In tale ambito l'IPLA ha sviluppato con continuità studi e sperimentazioni,
in particolare su specie e ambienti in evoluzione per cessazione delle utilizzazioni
tradizionali ed in mancanza di modelli selvicolturali di riferimento, su
incarico regionale, del Ministero per le Politiche agricole e forestali
e dell'Unione Europea.
Si sono studiate dal punto di vista ecologico, delle potenzialità
produttive e con parcelle sperimentali d'intervento, specie esotiche naturalizzate
come la robinia, o piantate per arboricoltura e rimboschimento come il pino
strobo e la quercia rossa.

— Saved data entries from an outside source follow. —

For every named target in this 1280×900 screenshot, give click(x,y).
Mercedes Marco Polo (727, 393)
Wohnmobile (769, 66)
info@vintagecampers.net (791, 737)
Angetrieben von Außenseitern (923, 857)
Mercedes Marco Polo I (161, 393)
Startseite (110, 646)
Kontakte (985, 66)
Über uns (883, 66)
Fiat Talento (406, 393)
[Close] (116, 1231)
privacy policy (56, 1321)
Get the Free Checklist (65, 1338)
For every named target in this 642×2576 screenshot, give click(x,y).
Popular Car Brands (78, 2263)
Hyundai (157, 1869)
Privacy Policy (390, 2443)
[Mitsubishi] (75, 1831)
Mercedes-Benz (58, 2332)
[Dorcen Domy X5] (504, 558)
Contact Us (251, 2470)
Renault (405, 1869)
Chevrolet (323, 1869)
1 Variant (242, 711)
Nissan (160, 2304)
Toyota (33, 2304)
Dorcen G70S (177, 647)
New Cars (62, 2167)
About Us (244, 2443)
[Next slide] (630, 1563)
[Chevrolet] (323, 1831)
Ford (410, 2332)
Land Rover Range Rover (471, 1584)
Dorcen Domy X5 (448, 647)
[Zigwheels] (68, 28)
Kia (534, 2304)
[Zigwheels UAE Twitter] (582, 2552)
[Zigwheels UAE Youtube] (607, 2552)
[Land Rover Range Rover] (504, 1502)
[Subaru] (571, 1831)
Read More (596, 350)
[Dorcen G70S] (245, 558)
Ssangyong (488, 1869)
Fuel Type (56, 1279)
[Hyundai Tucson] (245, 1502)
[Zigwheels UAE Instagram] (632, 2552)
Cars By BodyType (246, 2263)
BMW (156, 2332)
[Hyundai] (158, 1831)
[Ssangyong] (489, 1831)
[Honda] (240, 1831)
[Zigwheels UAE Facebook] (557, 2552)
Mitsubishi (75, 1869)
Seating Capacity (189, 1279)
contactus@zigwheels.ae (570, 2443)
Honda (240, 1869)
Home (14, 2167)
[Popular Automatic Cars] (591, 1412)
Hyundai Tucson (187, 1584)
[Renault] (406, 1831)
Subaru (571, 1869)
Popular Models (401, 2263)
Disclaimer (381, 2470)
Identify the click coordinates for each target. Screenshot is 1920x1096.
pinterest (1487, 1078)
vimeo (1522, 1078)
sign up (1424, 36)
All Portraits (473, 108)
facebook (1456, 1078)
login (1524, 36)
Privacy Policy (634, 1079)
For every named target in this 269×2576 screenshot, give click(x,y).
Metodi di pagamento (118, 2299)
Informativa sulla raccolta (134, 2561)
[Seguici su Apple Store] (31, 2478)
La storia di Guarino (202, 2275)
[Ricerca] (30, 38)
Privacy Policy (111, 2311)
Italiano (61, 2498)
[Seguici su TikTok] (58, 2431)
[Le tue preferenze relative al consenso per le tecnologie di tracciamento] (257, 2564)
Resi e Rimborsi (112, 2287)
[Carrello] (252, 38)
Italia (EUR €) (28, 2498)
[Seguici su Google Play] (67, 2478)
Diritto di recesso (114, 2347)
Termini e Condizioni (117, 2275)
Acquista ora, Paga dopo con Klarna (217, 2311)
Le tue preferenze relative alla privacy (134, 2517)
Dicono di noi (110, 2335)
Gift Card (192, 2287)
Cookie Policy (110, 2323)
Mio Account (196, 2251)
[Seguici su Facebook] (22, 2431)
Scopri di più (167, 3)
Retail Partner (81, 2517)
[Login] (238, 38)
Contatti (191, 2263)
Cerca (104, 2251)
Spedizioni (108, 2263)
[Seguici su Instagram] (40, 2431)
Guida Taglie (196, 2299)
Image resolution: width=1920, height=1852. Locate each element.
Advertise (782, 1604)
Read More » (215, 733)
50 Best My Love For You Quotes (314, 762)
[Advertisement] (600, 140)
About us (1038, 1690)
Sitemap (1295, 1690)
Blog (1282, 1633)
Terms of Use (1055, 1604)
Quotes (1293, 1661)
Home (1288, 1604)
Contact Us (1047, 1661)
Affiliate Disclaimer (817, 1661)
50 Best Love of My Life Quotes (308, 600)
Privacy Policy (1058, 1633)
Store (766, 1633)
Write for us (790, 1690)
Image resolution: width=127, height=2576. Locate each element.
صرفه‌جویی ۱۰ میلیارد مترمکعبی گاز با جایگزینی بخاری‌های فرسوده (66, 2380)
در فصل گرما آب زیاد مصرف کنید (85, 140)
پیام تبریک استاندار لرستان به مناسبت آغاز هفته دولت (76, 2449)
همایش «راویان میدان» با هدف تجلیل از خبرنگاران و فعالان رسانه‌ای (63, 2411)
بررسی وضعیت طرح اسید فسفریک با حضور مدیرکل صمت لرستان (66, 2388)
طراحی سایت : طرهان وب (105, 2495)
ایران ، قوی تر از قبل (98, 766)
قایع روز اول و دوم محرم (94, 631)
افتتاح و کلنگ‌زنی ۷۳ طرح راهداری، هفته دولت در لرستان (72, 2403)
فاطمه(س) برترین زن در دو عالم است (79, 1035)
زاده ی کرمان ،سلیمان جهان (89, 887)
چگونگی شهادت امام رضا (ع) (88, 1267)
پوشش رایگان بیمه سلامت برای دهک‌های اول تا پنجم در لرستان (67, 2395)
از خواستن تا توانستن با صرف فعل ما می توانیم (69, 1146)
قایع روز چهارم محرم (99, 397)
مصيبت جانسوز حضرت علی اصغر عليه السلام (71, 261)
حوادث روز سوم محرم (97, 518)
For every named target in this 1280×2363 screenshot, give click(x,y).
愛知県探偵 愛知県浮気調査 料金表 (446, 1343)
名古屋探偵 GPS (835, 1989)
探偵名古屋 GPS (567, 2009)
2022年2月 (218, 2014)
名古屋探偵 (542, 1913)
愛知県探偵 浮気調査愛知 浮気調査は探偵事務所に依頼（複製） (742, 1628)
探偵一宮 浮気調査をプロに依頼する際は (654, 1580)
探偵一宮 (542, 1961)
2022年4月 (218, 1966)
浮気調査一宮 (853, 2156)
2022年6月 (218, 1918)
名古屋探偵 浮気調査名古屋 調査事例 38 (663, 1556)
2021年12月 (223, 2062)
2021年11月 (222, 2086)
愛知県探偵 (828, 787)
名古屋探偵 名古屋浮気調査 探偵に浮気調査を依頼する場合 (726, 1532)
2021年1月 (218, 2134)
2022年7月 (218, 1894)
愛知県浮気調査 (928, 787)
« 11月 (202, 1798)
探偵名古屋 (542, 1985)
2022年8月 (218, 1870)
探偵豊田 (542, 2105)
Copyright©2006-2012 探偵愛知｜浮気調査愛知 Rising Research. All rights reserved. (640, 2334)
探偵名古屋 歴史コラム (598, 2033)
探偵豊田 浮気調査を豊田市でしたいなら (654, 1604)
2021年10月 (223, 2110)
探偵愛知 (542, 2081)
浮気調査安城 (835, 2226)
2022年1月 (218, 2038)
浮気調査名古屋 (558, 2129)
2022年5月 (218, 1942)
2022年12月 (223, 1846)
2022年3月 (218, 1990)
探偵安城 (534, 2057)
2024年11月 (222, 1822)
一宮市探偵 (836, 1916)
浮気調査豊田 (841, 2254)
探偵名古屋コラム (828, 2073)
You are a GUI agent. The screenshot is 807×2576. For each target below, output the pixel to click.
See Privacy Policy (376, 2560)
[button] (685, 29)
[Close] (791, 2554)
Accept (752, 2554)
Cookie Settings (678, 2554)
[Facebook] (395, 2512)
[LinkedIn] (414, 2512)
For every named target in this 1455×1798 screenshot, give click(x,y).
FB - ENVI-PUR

Si sono condotte indagini pluriennali su boschi
produttivi sottoutilizzati con prospettive di recupero quali i cedui castanili
e le faggete invecchiate in successione a fustaia.
Indagini conoscitive e gestionali sono state condotte sui boschi di neoformazione che stanno colonizzando aree collinari e montane marginali, spesso in stazioni con buona fertilità e potenzialità produttive anche di qualità, come gli acero frassineti. Anche i boschi ripariali sono stati oggetto di studio, per la duplice valenza protettiva idraulica e naturalistica, che impone una attenta gestione attiva di tali cenosi.
Tali conoscenze hanno consentito di sviluppare proposte di adeguamento delle norme forestali e di formulare specifici indirizzi gestionali per popolamenti forestali all'interno di aree protette, per gli habitat d'interesse comunitario della Rete Natura 2000.
In particolare l'attività si articola nelle seguenti aree:
- Studio e sperimentazione su ambienti e specie d'interesse forestale.
- Realizzazione e monitoraggio di parcelle campione d'intervento selvicolturale.
- Redazione di indirizzi e normative gestionali forestali specifiche per aree protette ed ambiti sensibili.